Definitely sounds like a metal DC jack to me.


----------



## evanh41 (May 13, 2020)

think it might be these jacks, they hardly hold solder, and once i inserted them into the enclosure, the pedals wont turn on. suggestions for instrument jacks?


----------



## Nostradoomus (May 13, 2020)

Robert said:


> Definitely sounds like a metal DC jack to me.



Bingo.


----------



## Nostradoomus (May 13, 2020)

You’re going to want to insulate the metal parts of your dc jack that are touching the enclosure, or swap it out for an insulated (plastic) jack.


----------



## bengarland (May 18, 2020)

Your audio jacks are fine, they look like Switchcraft #11. That's what I use. Never had a problem except when I drilled the holes a little bit off and the hot tip ring (the circular part, not the springy part) just barely touched the inside corner of the enclosure (the screw post part) causing a short. If your jacks aren't taking solder well, then your iron is probably not transferring heat efficiently. Might help to add some flux. Also, clean off all the flux residue on that PCB


----------



## GenoBluzGtr (May 18, 2020)

Since you've drilled for top-jacks, those open jacks are likely making contact with the Round Scew support posts in the corner of the enclosure.  Couple of things you can do, short of replacing the jacks.  Try rotating them so that the only thing that COULD make contact is the sleeve tab..   You could also physically bend the tabs to be less "sprung out" but you have to be very careful not to over bend them so the plug makes contact when inserted.   Finally, you could also figure out a way to insulate either the jack or the part of the enclosure where they're touching. If it's the exposed metal of the circular part that is touching, it's easier to insulate that with some tape.    ALL of these should be temporary fixes, while you wait on some insulated (plastic enclosed jacks) to replace them with. 

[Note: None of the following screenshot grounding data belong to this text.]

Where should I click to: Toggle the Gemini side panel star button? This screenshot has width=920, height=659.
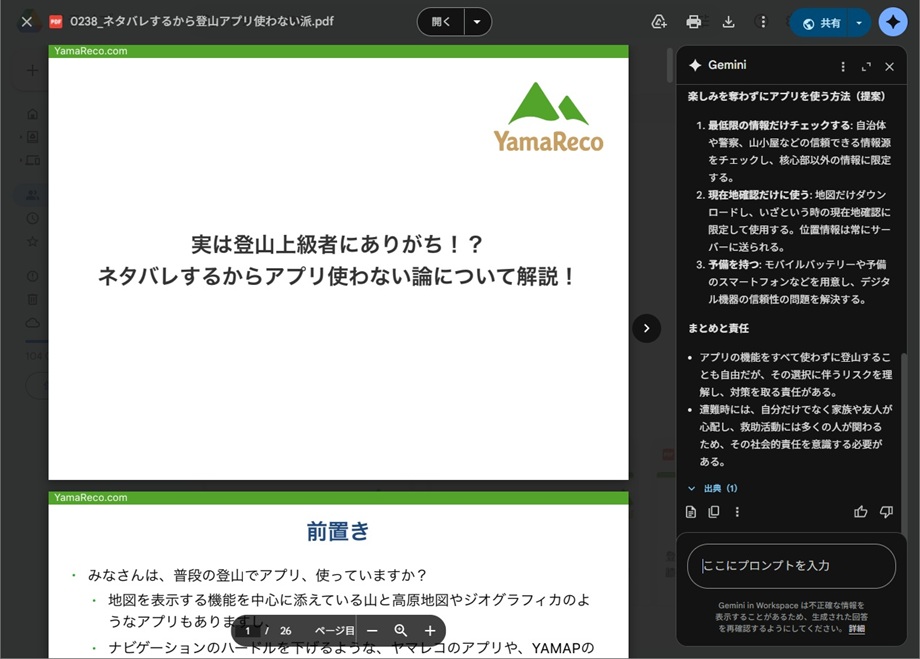click(x=893, y=22)
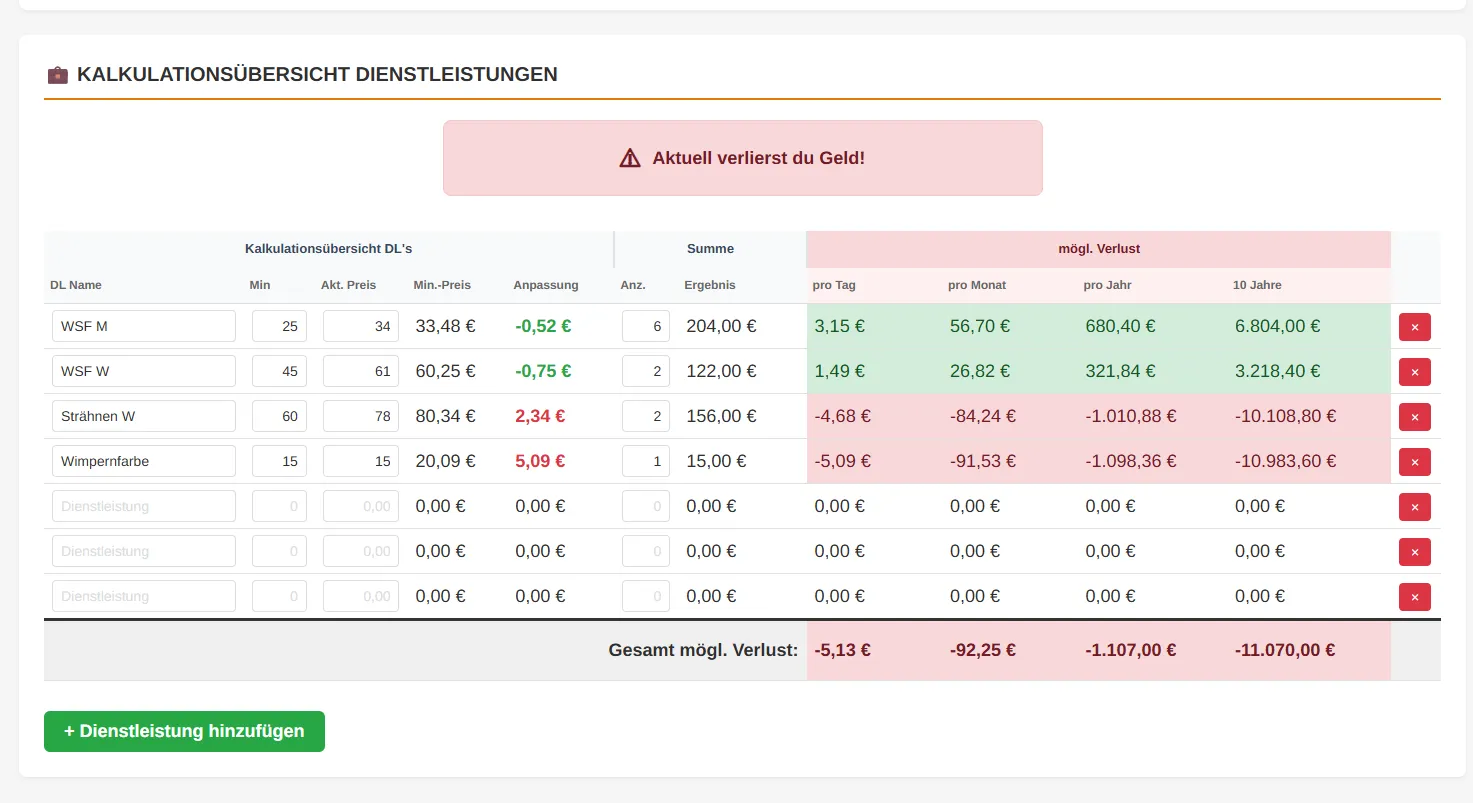Click the last empty row's Min field

[279, 596]
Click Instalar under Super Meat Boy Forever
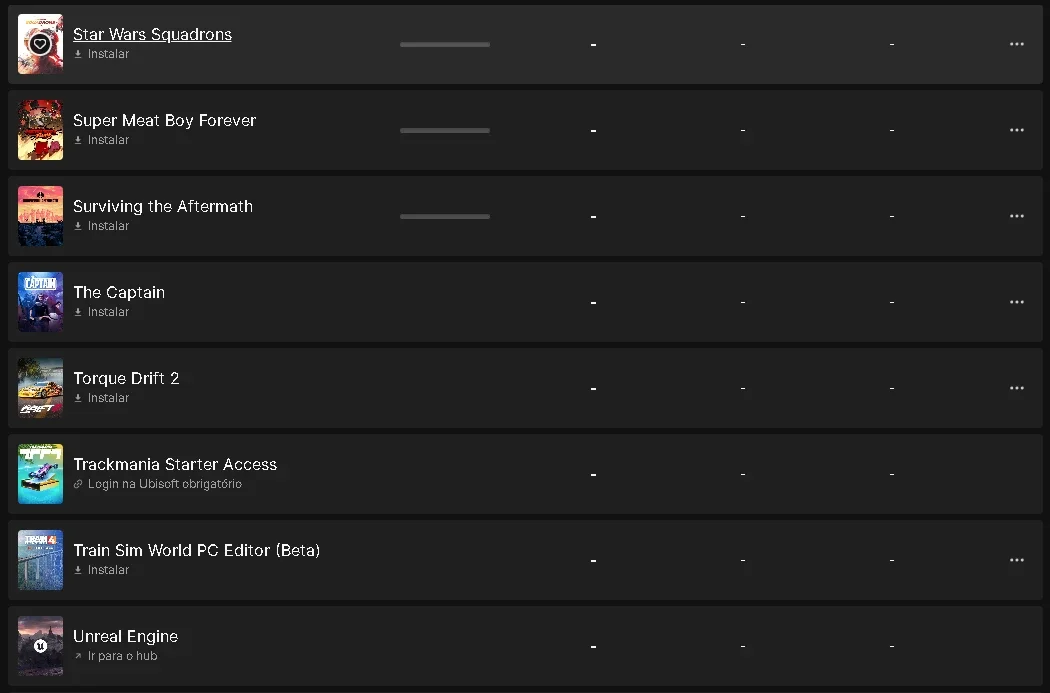This screenshot has width=1050, height=693. [108, 140]
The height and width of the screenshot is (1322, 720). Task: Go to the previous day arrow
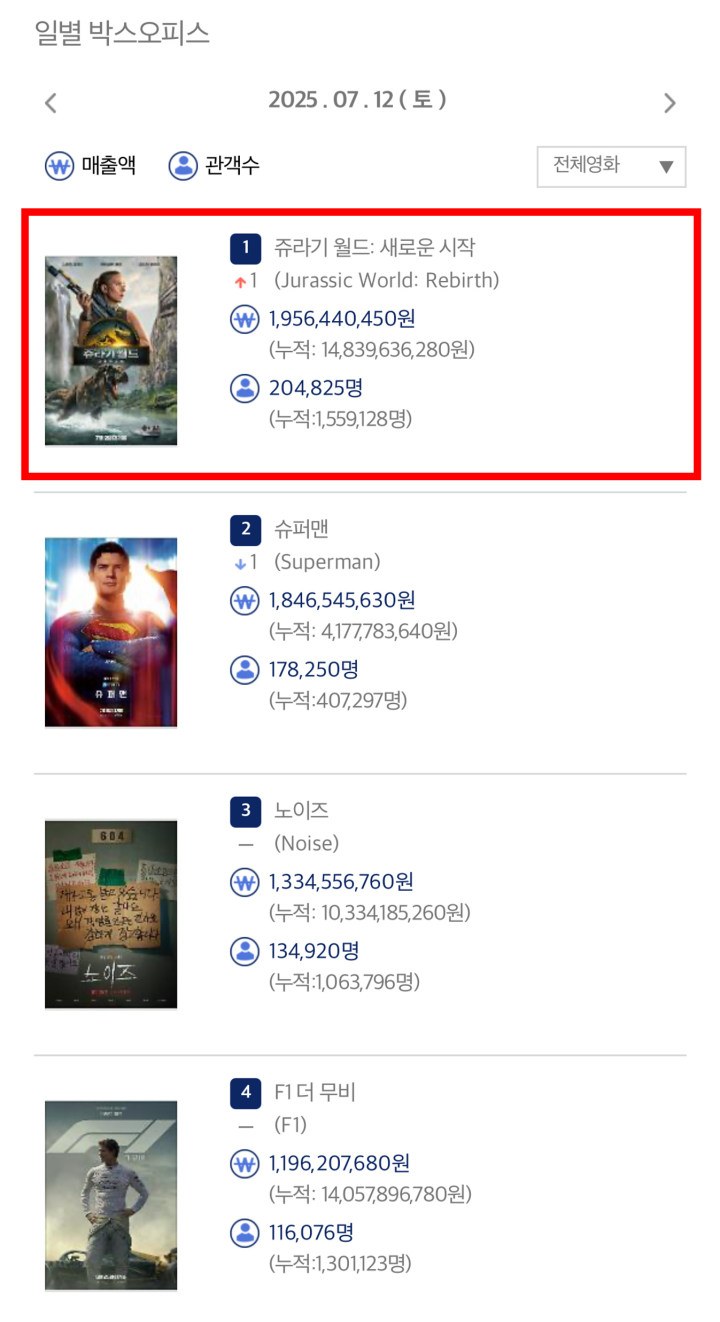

I know this doesn't help you now, but when I am using open jacks in a Top-Jack configuration, I usually drill the holes a little closer to center than the template calls for.   I keep plenty of the thinline Lumberg DC jacks on hand for those situations... allows me to use a much smaller hole for the DC jack so I can get my audio jacks a little closer together and away from those screw posts.


----------